**YOUR TASK:**
Track down every line below that holds "sidebar" and copy it.

**EXERCISE MATERIAL:**

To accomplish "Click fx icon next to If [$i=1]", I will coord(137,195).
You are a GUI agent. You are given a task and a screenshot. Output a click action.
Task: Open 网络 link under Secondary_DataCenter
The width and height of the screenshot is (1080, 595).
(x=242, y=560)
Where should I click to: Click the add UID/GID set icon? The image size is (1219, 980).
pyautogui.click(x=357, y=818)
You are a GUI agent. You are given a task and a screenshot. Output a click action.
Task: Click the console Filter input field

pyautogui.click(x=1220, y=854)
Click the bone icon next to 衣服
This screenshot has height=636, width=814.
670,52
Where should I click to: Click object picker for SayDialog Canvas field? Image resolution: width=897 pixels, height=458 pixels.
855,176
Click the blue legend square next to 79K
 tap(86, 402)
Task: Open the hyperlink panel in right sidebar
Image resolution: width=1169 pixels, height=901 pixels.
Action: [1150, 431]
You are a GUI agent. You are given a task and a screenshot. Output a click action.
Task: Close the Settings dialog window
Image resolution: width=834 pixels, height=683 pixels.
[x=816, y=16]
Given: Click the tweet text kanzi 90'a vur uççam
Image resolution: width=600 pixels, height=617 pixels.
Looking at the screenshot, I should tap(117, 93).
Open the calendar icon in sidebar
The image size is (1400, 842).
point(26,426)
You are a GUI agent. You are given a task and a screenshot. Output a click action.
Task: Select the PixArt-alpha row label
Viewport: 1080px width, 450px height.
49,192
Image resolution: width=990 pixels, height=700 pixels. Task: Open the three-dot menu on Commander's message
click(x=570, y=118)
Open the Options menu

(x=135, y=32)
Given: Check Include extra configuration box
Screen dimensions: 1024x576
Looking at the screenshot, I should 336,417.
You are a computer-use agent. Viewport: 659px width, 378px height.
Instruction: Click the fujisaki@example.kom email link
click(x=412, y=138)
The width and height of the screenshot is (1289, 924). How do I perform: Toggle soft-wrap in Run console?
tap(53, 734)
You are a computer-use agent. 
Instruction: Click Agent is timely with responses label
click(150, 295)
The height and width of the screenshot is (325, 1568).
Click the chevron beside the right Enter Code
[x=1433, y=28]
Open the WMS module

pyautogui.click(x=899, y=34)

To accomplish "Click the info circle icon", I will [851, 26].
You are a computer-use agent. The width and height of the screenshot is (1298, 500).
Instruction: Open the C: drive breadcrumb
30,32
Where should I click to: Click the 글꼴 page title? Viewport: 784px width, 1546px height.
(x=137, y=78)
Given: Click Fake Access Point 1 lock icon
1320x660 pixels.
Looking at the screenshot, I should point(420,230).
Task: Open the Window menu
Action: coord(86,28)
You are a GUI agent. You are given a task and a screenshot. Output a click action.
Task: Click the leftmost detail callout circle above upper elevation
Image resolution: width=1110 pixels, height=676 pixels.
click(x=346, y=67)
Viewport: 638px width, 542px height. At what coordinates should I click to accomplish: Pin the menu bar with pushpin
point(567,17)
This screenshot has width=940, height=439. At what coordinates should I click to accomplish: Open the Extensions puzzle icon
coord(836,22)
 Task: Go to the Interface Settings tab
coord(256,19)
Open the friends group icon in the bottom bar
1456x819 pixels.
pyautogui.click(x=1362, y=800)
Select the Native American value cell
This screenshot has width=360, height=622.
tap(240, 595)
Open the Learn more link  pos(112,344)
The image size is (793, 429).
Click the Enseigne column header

**RESULT FOR THIS TASK:**
Task: Open the hyperlink panel in right sidebar
Open the calendar icon in sidebar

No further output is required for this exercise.